'''

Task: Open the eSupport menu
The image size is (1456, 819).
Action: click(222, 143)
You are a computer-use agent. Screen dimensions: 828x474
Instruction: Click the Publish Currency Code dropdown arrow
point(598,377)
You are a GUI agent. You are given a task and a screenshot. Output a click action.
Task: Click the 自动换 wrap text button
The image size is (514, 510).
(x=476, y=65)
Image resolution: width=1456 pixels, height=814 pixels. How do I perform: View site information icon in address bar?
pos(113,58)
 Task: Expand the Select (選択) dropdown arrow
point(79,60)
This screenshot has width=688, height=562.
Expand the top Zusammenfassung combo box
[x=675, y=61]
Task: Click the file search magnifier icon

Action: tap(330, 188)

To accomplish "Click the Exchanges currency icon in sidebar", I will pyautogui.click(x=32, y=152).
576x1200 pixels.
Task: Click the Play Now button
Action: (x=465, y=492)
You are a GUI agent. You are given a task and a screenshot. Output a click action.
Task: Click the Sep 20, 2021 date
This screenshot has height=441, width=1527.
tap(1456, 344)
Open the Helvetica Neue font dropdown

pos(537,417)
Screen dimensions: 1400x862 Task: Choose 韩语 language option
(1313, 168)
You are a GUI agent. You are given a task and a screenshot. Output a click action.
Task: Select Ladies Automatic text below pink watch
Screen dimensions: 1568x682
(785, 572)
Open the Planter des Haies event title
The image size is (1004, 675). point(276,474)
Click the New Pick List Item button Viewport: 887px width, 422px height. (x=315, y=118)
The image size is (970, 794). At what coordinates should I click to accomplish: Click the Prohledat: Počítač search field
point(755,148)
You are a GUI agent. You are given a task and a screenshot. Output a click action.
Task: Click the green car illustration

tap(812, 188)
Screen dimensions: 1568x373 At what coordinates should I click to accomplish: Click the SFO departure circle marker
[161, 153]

'''

Turn every line from the start of the records through the line containing "pos(537,417)" into a JSON list of strings, one string per line and no blank lines.

[
  "Task: Open the eSupport menu",
  "The image size is (1456, 819).",
  "Action: click(222, 143)",
  "You are a computer-use agent. Screen dimensions: 828x474",
  "Instruction: Click the Publish Currency Code dropdown arrow",
  "point(598,377)",
  "You are a GUI agent. You are given a task and a screenshot. Output a click action.",
  "Task: Click the 自动换 wrap text button",
  "The image size is (514, 510).",
  "(x=476, y=65)",
  "Image resolution: width=1456 pixels, height=814 pixels. How do I perform: View site information icon in address bar?",
  "pos(113,58)",
  " Task: Expand the Select (選択) dropdown arrow",
  "point(79,60)",
  "This screenshot has width=688, height=562.",
  "Expand the top Zusammenfassung combo box",
  "[x=675, y=61]",
  "Task: Click the file search magnifier icon",
  "Action: tap(330, 188)",
  "To accomplish \"Click the Exchanges currency icon in sidebar\", I will pyautogui.click(x=32, y=152).",
  "576x1200 pixels.",
  "Task: Click the Play Now button",
  "Action: (x=465, y=492)",
  "You are a GUI agent. You are given a task and a screenshot. Output a click action.",
  "Task: Click the Sep 20, 2021 date",
  "This screenshot has height=441, width=1527.",
  "tap(1456, 344)",
  "Open the Helvetica Neue font dropdown",
  "pos(537,417)"
]